企業が、人権の尊重・保護を経営判断の基本に置いて取引停止などを判断・実行していることは非常に素晴らしいことだと思います。私は、ビジネスにおける人権尊重が国際的な流れでもあり非常に重要で、日本企業の中長期的な成長にも利益になるということをずっと申し上げてきたので、意義深いことだと思っています。

ただ専門家の立場からは、それらの判断がビジネスと人権の論理的な枠組みに則しているかが気になります。国連の「ビジネスと人権に関する指導原則」、さらにそれをベースに日本政府が作成した人権尊重ガイドラインでは、契約関係を本当に終了させてしまって、契約から遮断された状態にすることは確かに従来の企業のリスクマネジメント的な発想では正解かもしれないけれども、「ビジネスと人権」の考えでは正解ではないことが明記されています。

* * * *

短い練習 1: ビジネスと人権についての文章から、「ただ専門家の立場からは、それ」で始まり「ないことが明記されています。」で終わる部分を、「ガイドライン」を「指針」に変えて書き直してください。

提供データ:

* * * *

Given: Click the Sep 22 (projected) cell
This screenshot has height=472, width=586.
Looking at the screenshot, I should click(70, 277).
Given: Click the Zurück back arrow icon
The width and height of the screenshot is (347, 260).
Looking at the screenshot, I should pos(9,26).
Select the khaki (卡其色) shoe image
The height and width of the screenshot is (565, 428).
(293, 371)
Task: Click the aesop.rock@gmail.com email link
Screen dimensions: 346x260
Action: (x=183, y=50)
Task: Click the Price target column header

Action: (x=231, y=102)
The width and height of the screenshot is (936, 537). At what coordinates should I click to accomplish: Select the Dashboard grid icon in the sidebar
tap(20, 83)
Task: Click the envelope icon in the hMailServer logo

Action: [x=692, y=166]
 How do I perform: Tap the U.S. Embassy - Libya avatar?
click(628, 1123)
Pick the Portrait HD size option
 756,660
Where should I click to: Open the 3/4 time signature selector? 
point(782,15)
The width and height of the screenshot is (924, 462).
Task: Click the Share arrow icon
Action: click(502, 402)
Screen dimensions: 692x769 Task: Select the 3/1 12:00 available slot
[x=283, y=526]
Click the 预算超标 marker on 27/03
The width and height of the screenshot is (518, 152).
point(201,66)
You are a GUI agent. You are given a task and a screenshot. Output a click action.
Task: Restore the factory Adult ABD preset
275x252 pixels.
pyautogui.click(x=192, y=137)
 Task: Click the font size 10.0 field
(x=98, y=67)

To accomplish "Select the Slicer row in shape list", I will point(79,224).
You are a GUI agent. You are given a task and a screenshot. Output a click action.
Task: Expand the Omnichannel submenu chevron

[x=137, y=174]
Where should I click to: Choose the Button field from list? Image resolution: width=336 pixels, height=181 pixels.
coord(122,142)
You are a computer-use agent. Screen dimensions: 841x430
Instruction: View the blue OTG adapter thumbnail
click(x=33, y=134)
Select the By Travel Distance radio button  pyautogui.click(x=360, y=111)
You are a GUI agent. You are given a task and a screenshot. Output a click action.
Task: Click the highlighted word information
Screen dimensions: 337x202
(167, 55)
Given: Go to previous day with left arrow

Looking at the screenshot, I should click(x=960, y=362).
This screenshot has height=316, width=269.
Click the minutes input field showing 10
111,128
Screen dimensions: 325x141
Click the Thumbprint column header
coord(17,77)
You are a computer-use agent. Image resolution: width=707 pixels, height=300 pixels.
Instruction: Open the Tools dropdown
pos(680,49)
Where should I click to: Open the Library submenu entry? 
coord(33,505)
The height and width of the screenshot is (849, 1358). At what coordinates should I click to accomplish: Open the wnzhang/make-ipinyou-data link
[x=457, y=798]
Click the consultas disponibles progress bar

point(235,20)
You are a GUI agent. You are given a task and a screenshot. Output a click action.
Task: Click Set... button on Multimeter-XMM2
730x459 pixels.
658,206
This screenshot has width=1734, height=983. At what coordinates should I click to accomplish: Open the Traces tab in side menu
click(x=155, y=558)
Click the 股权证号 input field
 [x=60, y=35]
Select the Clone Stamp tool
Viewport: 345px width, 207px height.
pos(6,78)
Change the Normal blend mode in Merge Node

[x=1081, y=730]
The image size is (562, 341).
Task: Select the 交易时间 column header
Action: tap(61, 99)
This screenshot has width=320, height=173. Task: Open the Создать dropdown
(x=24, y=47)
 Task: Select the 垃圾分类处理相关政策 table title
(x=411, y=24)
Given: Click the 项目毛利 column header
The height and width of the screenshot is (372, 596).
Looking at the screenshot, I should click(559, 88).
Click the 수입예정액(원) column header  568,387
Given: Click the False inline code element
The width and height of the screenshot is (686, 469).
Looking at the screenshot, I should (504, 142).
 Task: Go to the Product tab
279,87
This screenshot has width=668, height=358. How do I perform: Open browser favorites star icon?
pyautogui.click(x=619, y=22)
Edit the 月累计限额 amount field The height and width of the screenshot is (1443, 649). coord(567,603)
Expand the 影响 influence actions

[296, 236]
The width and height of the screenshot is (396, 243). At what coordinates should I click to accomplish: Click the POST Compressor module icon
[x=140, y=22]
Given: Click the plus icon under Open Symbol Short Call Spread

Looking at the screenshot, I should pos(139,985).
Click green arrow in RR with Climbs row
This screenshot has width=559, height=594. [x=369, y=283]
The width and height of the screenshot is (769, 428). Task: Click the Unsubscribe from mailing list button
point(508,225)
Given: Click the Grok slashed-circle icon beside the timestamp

* * * *

短い練習 2: データの行のうち、最初の行から「Action: (x=183, y=50)」を含む行までを、空行を除いて番号付きリストに並べてください。

模範解答 1:
ただ専門家の立場からは、それらの判断がビジネスと人権の論理的な枠組みに則しているかが気になります。国連の「ビジネスと人権に関する指導原則」、さらにそれをベースに日本政府が作成した人権尊重指針では、契約関係を本当に終了させてしまって、契約から遮断された状態にすることは確かに従来の企業のリスクマネジメント的な発想では正解かもしれないけれども、「ビジネスと人権」の考えでは正解ではないことが明記されています。

模範解答 2:
1. Given: Click the Sep 22 (projected) cell
2. This screenshot has height=472, width=586.
3. Looking at the screenshot, I should click(70, 277).
4. Given: Click the Zurück back arrow icon
5. The width and height of the screenshot is (347, 260).
6. Looking at the screenshot, I should pos(9,26).
7. Select the khaki (卡其色) shoe image
8. The height and width of the screenshot is (565, 428).
9. (293, 371)
10. Task: Click the aesop.rock@gmail.com email link
11. Screen dimensions: 346x260
12. Action: (x=183, y=50)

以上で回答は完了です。